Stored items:
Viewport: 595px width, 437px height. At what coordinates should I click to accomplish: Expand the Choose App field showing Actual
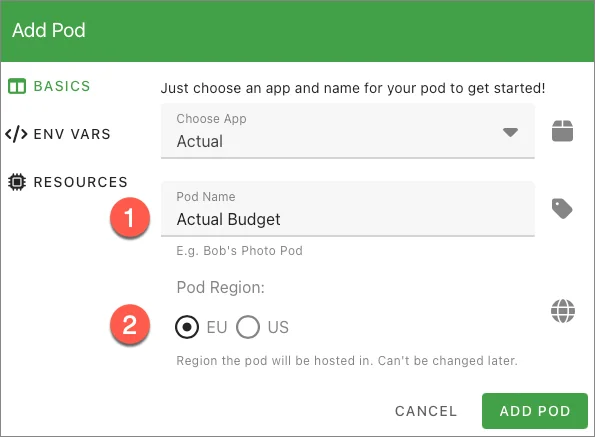(x=348, y=131)
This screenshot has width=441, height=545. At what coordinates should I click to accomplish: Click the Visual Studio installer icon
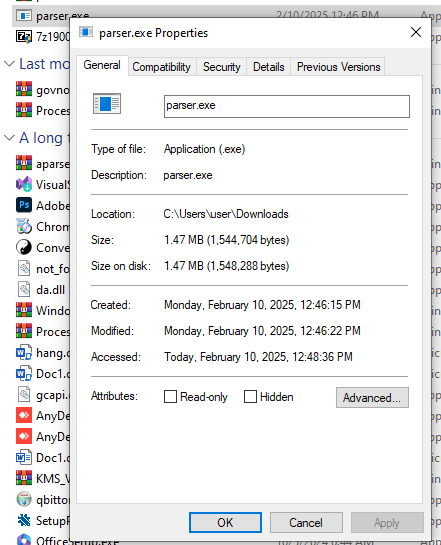click(x=24, y=184)
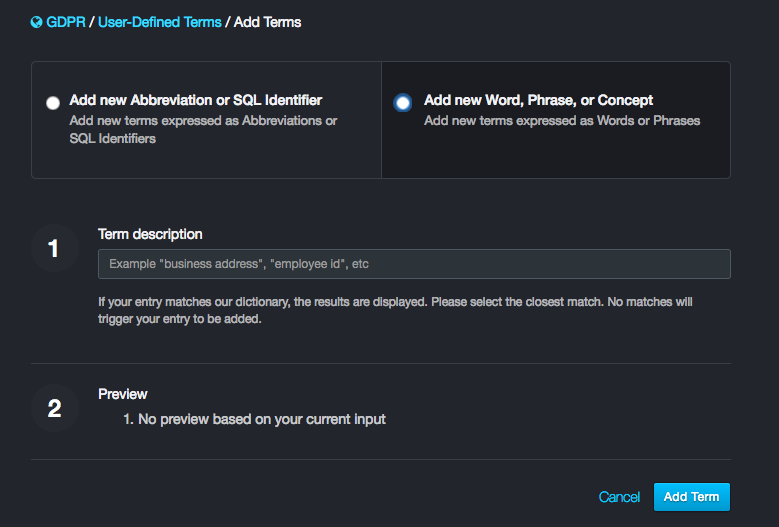Click the Abbreviations or SQL Identifiers description text
The height and width of the screenshot is (527, 779).
[203, 130]
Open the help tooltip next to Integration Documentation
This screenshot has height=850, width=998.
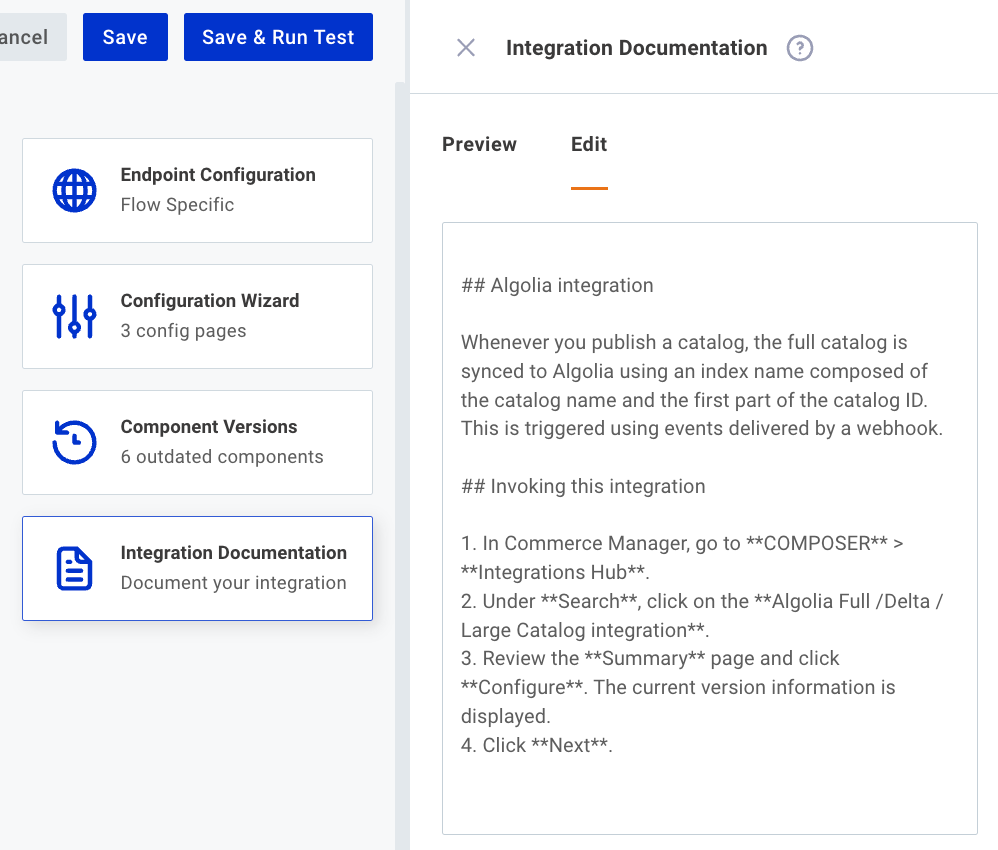799,47
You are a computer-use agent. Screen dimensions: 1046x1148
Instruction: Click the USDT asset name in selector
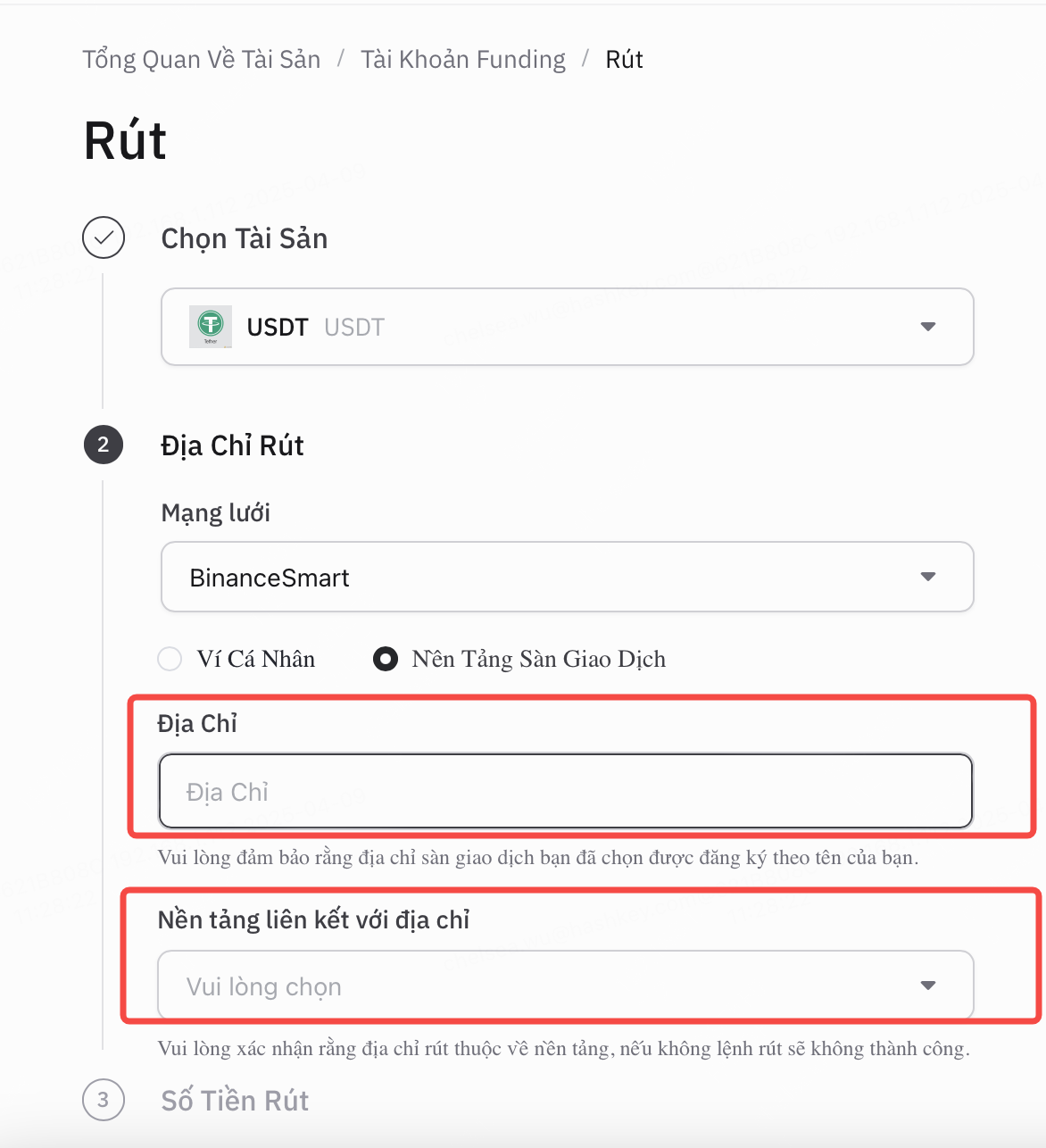pyautogui.click(x=278, y=328)
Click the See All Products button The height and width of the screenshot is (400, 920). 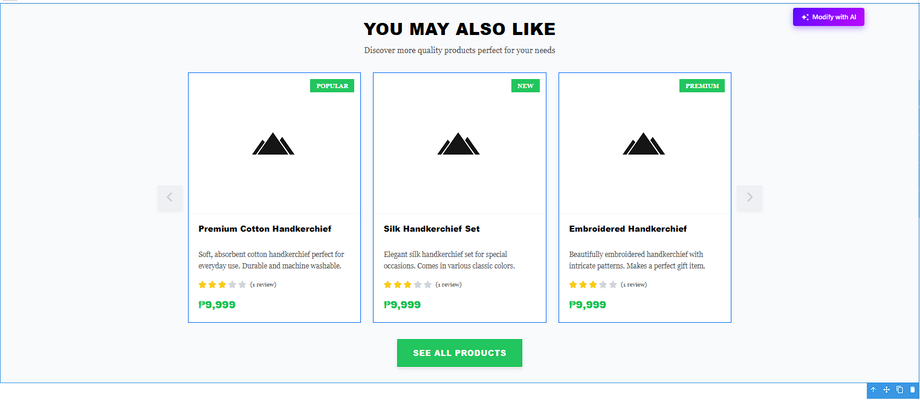[x=459, y=353]
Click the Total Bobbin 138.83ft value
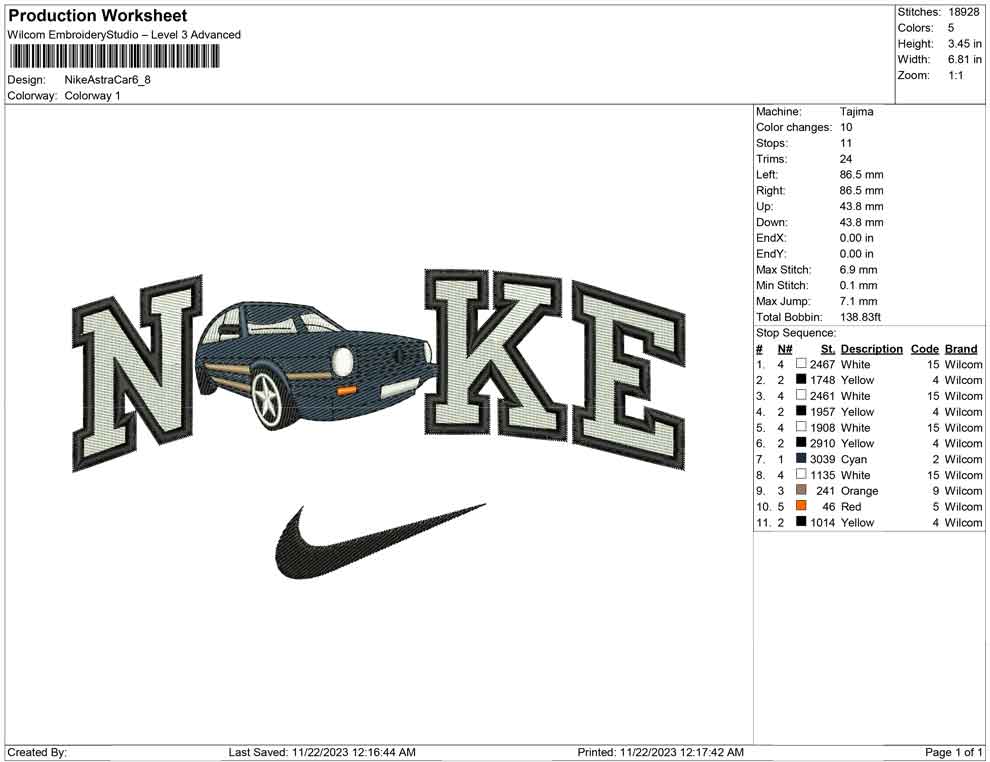The image size is (990, 762). click(862, 316)
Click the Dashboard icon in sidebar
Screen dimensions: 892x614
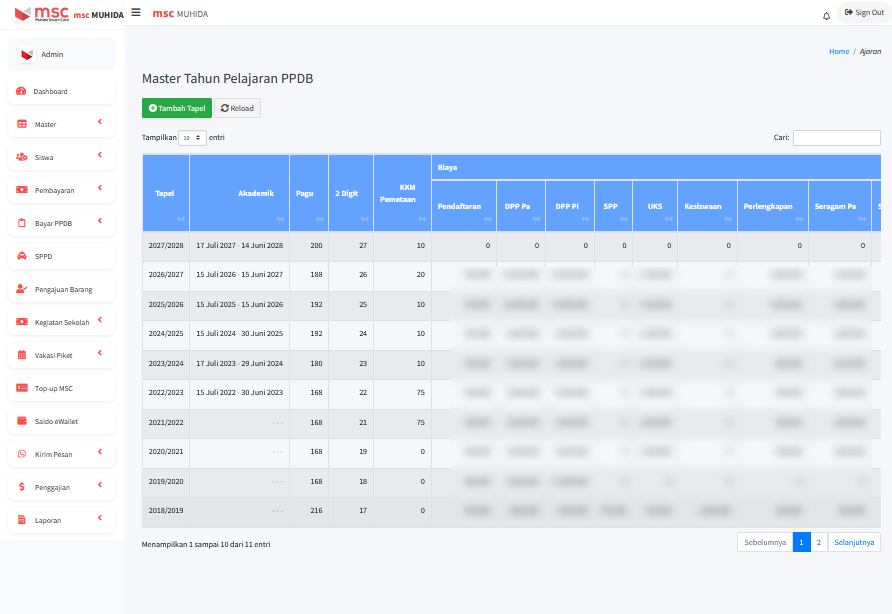(21, 91)
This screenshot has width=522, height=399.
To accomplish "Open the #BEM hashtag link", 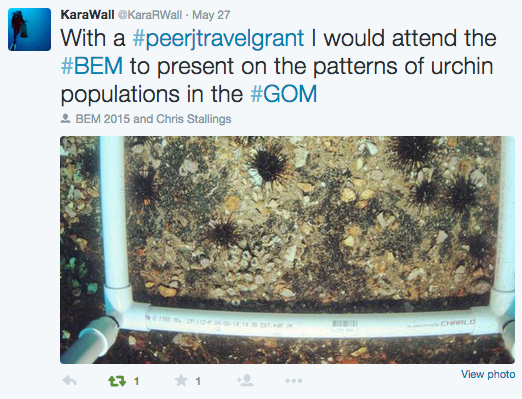I will pos(92,66).
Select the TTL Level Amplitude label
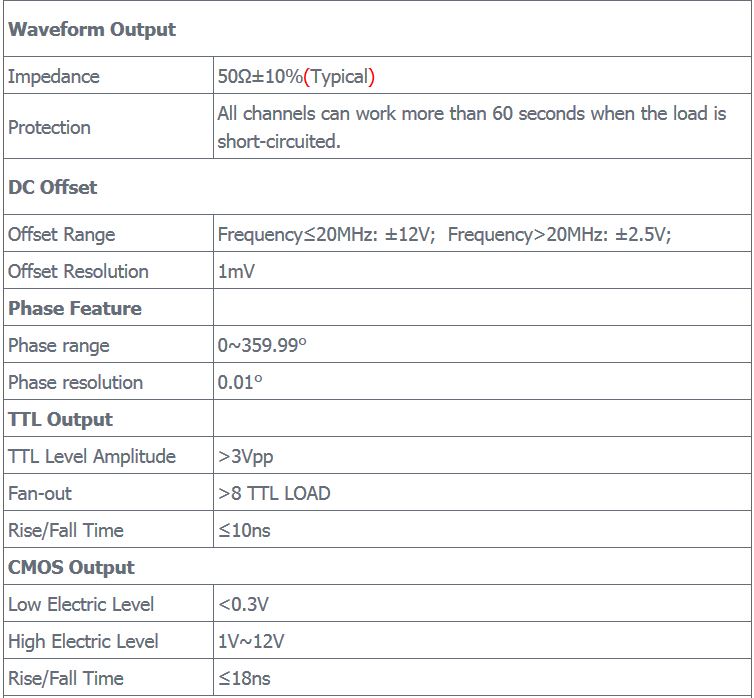754x698 pixels. (92, 456)
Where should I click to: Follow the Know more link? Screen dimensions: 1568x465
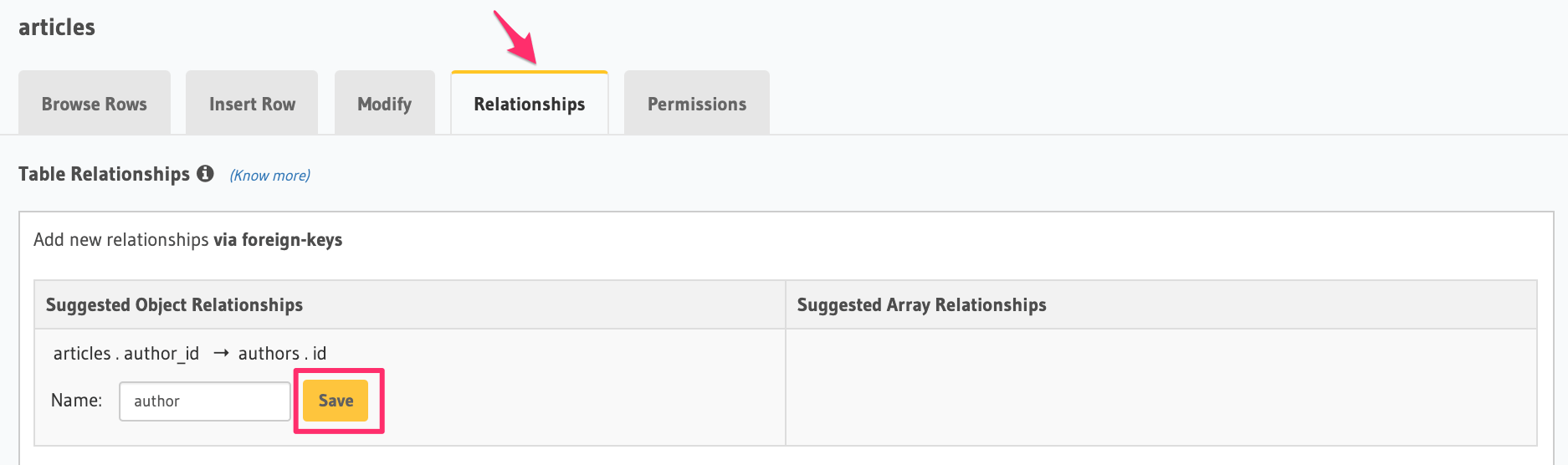coord(269,176)
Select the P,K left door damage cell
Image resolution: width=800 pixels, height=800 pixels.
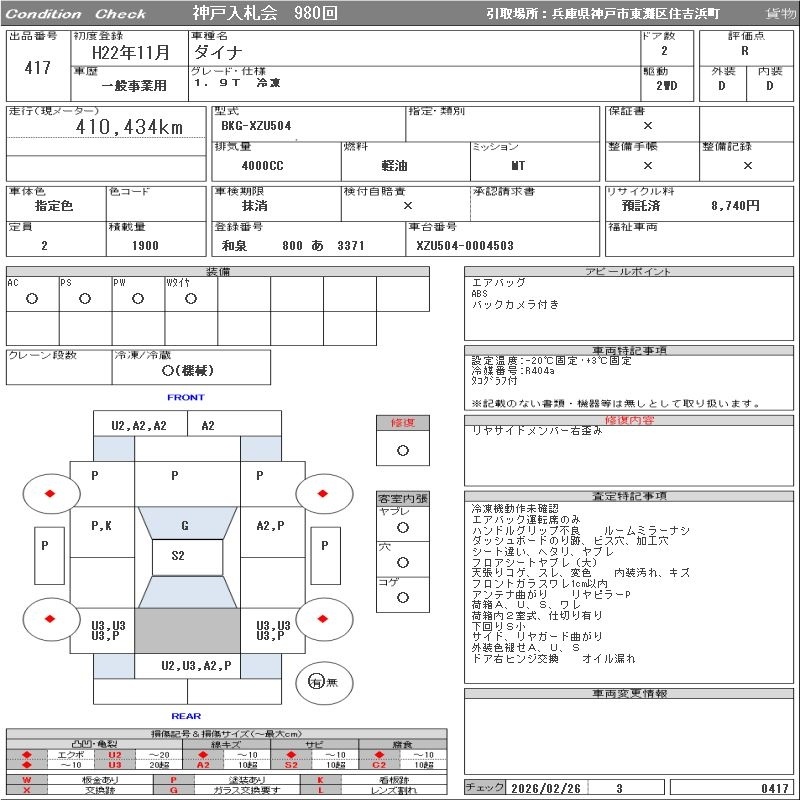click(101, 525)
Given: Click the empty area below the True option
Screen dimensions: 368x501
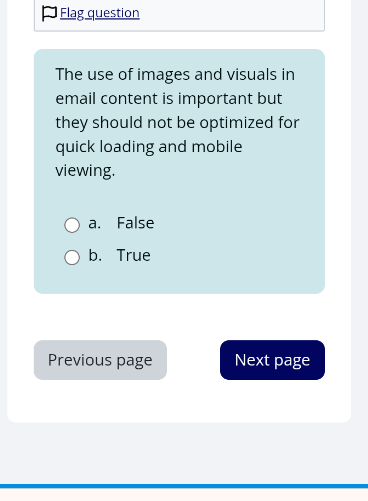Looking at the screenshot, I should pyautogui.click(x=179, y=280).
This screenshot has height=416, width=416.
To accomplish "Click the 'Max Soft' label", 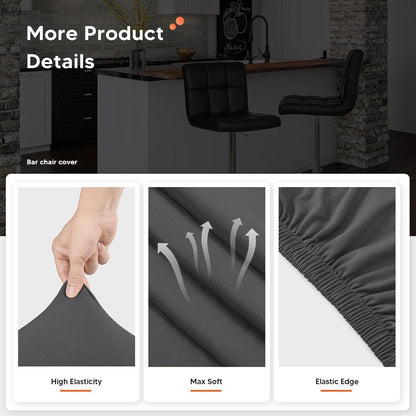I will (x=206, y=381).
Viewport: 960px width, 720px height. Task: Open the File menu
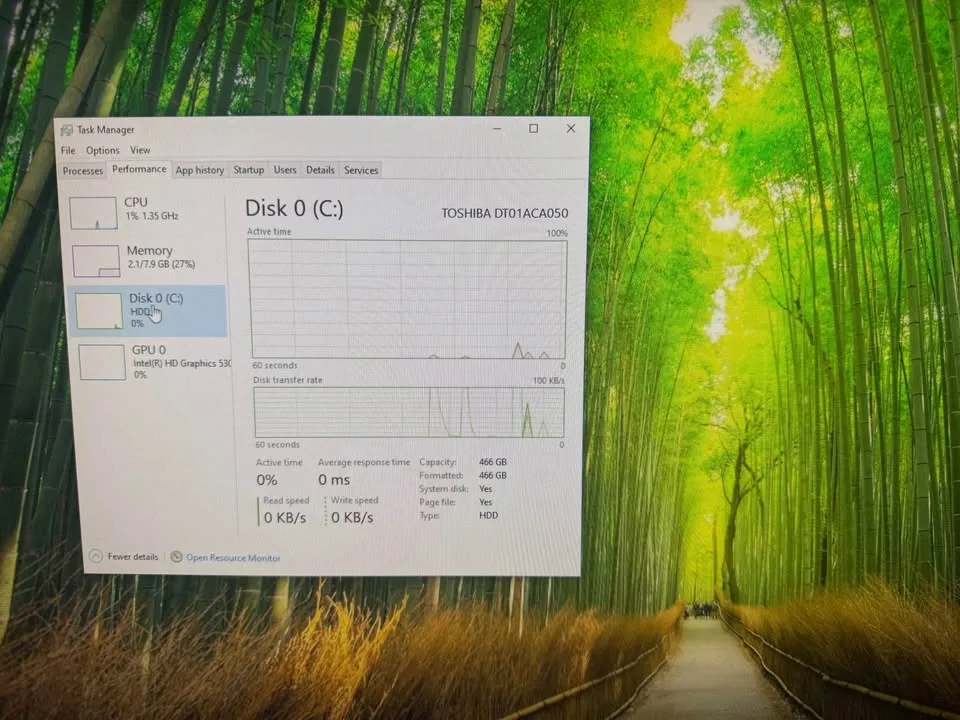67,151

◆ DIRECTIONS FOR THIS TASK ◆
Starting with the first line of the data above, write out each line exactly up to and including the line that holds "Open the help". Pictures stay out.

◆ ANSWER BOX ◆
Viewport: 595px width, 437px height. At what coordinates should I click to accomplish: Expand the Choose App field showing Actual
(x=348, y=131)
This screenshot has width=441, height=545. At what coordinates should I click to accomplish: Click the Visual Studio installer icon
click(x=24, y=184)
Click the Abbreviations or SQL Identifiers description text
The height and width of the screenshot is (527, 779).
[203, 130]
Open the help tooltip next to Integration Documentation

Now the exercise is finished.